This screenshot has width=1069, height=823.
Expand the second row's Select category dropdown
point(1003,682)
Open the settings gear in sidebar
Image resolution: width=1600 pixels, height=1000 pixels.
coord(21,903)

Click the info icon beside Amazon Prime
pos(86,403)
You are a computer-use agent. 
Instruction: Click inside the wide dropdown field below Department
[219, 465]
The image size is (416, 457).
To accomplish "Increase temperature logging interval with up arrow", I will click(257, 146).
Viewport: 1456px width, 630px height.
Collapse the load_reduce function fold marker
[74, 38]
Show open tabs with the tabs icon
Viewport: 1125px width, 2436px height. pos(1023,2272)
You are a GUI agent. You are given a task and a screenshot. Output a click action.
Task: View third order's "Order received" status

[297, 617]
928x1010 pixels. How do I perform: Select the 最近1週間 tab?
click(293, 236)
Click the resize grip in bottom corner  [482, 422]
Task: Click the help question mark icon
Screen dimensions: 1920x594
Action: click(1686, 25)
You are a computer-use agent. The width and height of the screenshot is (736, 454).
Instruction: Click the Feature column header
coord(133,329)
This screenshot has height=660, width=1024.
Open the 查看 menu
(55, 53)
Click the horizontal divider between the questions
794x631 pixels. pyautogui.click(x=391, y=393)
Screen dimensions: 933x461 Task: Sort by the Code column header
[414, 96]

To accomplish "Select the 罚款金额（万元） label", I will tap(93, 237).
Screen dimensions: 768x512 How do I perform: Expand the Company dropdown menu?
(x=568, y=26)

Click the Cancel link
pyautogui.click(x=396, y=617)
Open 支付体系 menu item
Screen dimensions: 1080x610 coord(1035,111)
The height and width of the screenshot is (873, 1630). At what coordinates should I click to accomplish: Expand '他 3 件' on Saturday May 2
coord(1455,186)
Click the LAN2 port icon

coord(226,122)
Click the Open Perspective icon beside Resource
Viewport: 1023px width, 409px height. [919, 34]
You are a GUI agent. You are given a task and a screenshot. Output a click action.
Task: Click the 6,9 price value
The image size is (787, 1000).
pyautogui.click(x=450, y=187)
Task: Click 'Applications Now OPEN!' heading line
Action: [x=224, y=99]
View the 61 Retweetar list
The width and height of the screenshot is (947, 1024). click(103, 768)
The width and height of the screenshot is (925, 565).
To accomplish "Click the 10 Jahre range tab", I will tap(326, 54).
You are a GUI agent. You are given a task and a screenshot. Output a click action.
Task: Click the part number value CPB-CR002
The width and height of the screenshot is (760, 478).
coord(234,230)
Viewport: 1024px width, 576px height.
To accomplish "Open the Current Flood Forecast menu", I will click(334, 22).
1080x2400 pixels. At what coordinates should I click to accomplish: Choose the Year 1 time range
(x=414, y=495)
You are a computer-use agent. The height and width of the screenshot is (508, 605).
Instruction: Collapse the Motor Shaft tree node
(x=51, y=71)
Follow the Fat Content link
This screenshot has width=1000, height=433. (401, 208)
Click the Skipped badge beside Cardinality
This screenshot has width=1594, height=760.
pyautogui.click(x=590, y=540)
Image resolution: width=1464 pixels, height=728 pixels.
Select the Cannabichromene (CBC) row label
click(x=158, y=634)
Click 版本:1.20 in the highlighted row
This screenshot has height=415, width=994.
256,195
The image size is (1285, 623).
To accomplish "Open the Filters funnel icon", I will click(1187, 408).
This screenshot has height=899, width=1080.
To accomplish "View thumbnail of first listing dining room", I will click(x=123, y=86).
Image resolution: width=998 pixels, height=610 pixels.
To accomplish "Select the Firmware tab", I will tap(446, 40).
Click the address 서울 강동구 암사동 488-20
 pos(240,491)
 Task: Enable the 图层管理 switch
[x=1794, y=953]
------------
# [Work to be completed]
Would you copy each line of the records that contains "will"?

# [Answer to the problem]
To accomplish "Increase temperature logging interval with up arrow", I will click(257, 146).
To accomplish "Select the 罚款金额（万元） label", I will tap(93, 237).
To accomplish "Click the 10 Jahre range tab", I will tap(326, 54).
To accomplish "Open the Current Flood Forecast menu", I will click(334, 22).
To accomplish "Open the Filters funnel icon", I will click(1187, 408).
To accomplish "View thumbnail of first listing dining room", I will click(x=123, y=86).
To accomplish "Select the Firmware tab", I will tap(446, 40).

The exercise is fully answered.